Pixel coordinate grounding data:
#####
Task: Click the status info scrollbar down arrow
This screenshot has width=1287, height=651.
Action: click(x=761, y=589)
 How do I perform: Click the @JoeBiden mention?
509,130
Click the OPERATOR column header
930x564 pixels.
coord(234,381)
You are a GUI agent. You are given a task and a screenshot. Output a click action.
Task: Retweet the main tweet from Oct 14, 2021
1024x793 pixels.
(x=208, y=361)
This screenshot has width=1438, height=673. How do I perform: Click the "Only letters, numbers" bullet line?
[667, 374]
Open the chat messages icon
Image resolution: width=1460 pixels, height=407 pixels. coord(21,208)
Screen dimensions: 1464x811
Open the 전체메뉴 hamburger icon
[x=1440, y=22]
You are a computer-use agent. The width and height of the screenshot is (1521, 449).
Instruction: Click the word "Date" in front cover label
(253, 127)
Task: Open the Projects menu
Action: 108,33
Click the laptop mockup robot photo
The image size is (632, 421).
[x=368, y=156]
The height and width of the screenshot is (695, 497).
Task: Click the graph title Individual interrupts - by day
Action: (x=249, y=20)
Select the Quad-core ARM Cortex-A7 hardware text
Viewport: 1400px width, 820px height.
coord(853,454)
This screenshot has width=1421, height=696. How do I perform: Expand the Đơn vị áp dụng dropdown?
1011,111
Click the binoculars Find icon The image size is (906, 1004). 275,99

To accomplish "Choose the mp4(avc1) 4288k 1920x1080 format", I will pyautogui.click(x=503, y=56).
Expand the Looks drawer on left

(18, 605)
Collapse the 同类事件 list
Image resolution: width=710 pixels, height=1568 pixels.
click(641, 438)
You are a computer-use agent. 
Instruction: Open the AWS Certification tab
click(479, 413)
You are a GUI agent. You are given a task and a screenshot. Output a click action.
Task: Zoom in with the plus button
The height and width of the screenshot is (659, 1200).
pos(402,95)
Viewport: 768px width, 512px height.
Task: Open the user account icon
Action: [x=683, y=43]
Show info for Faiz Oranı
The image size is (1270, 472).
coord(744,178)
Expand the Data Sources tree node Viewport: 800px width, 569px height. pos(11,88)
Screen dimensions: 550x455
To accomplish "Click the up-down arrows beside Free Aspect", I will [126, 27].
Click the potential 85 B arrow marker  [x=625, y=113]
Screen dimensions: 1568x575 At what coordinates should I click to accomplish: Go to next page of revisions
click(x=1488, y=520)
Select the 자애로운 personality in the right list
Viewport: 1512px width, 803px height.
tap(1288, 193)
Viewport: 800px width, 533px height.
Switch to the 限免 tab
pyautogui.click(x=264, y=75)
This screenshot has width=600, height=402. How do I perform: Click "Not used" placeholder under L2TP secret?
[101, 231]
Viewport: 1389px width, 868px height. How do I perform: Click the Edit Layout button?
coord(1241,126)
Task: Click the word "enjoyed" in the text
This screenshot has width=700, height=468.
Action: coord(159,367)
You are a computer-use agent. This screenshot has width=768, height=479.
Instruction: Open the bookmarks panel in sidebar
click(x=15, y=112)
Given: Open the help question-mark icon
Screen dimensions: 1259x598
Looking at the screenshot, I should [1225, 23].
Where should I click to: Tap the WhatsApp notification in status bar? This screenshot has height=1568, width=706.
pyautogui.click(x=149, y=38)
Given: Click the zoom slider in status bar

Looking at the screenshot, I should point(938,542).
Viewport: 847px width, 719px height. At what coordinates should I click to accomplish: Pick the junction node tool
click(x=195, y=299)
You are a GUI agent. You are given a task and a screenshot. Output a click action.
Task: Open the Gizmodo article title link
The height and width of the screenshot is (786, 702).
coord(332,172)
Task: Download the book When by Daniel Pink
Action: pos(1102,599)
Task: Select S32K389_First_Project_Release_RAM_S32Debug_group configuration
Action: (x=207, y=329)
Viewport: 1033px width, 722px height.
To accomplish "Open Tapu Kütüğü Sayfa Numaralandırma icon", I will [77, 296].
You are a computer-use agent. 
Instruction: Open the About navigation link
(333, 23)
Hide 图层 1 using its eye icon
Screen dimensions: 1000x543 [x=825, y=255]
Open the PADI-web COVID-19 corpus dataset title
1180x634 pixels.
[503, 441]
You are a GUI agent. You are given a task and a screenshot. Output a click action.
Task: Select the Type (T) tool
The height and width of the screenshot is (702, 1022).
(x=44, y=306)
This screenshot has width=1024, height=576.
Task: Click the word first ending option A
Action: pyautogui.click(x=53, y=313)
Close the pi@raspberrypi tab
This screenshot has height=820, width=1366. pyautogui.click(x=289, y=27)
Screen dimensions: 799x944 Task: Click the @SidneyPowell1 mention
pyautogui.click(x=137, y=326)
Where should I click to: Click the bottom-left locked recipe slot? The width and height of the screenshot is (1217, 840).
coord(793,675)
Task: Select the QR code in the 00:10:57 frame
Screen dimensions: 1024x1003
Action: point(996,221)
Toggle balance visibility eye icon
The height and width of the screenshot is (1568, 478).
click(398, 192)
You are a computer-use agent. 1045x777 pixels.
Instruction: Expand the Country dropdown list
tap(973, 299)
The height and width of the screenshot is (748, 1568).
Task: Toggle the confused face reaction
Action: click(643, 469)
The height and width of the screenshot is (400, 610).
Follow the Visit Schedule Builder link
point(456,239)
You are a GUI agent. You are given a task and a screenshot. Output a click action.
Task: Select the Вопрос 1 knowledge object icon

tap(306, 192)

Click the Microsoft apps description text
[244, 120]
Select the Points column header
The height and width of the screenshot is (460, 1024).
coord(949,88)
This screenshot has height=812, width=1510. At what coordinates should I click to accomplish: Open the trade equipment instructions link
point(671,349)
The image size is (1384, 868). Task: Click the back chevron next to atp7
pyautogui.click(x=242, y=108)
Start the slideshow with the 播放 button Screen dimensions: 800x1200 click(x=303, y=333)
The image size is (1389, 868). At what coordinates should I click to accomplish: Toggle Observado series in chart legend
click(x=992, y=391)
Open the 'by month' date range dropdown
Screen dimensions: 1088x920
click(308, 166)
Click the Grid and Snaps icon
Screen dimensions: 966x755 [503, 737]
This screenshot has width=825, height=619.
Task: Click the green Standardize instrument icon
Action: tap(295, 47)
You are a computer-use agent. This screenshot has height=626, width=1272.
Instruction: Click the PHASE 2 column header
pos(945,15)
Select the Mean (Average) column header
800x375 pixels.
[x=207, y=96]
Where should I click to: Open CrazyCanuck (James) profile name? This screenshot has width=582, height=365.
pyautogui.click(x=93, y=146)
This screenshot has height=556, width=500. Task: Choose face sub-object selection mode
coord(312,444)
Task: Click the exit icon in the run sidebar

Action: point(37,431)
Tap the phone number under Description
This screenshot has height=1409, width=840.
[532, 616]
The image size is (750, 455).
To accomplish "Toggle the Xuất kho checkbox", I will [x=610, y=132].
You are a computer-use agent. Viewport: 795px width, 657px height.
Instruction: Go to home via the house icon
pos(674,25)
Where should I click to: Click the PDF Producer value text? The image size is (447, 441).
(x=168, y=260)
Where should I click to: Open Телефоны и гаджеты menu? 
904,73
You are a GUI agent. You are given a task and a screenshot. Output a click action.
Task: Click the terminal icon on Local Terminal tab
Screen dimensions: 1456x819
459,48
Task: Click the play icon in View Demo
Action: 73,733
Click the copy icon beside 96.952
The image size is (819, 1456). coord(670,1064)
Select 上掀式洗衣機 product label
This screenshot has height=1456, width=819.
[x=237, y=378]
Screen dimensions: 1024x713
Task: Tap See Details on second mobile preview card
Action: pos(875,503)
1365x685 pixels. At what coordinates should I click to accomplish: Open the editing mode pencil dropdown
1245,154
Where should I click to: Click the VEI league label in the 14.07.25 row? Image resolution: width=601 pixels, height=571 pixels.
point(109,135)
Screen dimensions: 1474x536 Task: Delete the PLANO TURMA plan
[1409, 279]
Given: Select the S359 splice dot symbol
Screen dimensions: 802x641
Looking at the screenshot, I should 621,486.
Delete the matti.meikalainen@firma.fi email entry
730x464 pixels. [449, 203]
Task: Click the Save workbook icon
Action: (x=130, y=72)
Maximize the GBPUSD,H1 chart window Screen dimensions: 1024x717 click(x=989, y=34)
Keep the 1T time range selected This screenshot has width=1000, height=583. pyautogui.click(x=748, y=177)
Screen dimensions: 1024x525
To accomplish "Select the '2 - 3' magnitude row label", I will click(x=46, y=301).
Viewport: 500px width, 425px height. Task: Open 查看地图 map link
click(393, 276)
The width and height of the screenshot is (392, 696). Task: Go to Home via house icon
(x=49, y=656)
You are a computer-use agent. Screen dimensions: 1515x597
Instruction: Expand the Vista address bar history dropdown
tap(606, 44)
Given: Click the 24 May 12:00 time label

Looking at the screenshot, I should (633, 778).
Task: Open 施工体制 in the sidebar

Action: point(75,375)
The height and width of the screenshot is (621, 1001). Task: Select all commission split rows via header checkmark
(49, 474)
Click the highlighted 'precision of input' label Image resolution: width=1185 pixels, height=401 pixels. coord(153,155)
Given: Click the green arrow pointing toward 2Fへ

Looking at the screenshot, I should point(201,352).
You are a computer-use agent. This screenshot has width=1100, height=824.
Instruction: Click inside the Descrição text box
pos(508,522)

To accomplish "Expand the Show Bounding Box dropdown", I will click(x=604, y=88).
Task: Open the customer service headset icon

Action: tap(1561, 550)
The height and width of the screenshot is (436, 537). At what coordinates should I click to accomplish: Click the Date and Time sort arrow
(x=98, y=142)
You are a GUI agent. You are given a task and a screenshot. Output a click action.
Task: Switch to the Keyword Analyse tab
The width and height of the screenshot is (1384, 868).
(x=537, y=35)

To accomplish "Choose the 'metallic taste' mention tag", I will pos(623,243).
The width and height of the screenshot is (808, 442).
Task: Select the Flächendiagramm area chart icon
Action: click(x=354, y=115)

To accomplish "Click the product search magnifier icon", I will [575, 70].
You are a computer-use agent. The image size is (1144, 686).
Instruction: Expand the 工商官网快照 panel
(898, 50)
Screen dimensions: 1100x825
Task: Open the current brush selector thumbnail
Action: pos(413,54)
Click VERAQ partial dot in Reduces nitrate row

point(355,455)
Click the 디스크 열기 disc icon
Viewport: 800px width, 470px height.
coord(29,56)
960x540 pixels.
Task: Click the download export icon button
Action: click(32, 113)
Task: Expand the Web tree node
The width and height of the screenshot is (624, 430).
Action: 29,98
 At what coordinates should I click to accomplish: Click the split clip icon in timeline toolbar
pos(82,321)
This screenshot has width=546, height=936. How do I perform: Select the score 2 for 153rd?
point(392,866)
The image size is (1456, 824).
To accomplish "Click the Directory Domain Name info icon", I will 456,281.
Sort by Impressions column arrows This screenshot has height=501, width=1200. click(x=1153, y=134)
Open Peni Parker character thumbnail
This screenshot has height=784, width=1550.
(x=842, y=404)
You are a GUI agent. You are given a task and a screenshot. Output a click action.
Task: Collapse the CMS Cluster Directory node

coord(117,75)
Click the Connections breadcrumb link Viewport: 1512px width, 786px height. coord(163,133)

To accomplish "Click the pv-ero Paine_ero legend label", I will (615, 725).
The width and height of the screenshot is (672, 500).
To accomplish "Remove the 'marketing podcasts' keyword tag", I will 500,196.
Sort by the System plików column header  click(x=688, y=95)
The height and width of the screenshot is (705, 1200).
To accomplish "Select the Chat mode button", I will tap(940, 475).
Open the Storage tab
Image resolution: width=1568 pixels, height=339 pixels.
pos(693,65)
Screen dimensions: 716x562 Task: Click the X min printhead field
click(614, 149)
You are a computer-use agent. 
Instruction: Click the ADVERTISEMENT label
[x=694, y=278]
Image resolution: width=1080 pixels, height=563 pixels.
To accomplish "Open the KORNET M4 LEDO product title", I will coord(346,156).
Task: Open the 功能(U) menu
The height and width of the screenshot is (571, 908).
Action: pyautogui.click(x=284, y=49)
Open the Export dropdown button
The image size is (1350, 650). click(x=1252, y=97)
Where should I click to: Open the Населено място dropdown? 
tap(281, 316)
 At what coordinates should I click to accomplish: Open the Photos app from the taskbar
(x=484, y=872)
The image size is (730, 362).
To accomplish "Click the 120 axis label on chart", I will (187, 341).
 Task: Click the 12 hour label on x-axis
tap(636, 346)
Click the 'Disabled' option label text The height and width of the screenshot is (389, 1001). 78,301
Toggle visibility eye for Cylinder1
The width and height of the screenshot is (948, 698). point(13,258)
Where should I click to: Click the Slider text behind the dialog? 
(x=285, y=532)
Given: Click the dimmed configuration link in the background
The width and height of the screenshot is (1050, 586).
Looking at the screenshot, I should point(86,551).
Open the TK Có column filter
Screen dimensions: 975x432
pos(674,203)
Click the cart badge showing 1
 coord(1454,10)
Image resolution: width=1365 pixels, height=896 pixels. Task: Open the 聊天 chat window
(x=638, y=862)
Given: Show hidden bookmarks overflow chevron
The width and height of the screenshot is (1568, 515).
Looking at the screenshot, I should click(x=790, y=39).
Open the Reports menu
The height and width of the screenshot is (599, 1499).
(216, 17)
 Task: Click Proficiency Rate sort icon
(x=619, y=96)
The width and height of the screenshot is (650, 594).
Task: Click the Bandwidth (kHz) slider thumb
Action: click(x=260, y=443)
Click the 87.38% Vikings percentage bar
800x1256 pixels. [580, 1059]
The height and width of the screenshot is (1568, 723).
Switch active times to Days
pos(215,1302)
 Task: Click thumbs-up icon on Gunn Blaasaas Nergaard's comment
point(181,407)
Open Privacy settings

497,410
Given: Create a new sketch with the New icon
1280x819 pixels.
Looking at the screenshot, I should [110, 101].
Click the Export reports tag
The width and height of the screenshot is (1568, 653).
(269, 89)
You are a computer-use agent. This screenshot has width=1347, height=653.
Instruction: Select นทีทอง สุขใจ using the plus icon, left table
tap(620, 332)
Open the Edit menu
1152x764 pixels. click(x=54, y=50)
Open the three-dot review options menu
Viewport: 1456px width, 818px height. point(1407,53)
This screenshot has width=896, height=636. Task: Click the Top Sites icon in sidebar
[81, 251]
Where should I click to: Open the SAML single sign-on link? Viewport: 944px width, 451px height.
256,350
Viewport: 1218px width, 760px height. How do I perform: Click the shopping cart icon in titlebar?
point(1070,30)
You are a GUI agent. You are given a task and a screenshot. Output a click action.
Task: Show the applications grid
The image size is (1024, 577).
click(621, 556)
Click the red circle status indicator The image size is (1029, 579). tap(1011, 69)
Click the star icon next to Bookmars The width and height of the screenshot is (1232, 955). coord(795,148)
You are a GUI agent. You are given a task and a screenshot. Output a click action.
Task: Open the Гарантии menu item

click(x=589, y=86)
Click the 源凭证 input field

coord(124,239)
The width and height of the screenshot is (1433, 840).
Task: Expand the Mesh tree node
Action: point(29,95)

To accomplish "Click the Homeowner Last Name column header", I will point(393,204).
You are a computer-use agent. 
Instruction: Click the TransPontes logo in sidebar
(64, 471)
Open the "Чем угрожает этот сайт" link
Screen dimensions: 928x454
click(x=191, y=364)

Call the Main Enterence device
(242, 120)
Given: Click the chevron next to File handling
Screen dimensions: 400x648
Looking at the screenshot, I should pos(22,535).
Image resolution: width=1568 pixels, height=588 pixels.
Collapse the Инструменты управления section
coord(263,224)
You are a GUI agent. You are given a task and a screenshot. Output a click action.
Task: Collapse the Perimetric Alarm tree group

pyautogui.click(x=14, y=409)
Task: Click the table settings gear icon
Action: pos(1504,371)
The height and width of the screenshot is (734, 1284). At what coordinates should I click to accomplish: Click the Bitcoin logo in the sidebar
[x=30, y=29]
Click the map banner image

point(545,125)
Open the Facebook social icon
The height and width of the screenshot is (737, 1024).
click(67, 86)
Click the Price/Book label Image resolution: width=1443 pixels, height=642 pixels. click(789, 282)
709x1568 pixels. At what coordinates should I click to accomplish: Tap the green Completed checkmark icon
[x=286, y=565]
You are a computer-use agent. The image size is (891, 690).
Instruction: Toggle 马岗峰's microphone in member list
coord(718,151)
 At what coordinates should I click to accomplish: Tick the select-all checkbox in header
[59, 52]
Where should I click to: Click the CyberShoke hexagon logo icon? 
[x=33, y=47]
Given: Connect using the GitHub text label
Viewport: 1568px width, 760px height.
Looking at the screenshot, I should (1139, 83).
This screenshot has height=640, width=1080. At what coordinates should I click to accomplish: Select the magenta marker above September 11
#####
What is needed is a verbatim copy of every line in the records above from the one containing "How do I perform: Click the @JoeBiden" down to the one containing "You are a computer-use agent. The width", both included, and nothing more.

◆ **Answer to this exercise**:
 How do I perform: Click the @JoeBiden mention?
509,130
Click the OPERATOR column header
930x564 pixels.
coord(234,381)
You are a GUI agent. You are given a task and a screenshot. Output a click action.
Task: Retweet the main tweet from Oct 14, 2021
1024x793 pixels.
(x=208, y=361)
This screenshot has width=1438, height=673. How do I perform: Click the "Only letters, numbers" bullet line?
[667, 374]
Open the chat messages icon
Image resolution: width=1460 pixels, height=407 pixels. coord(21,208)
Screen dimensions: 1464x811
Open the 전체메뉴 hamburger icon
[x=1440, y=22]
You are a computer-use agent. The width and height of the screenshot is (1521, 449).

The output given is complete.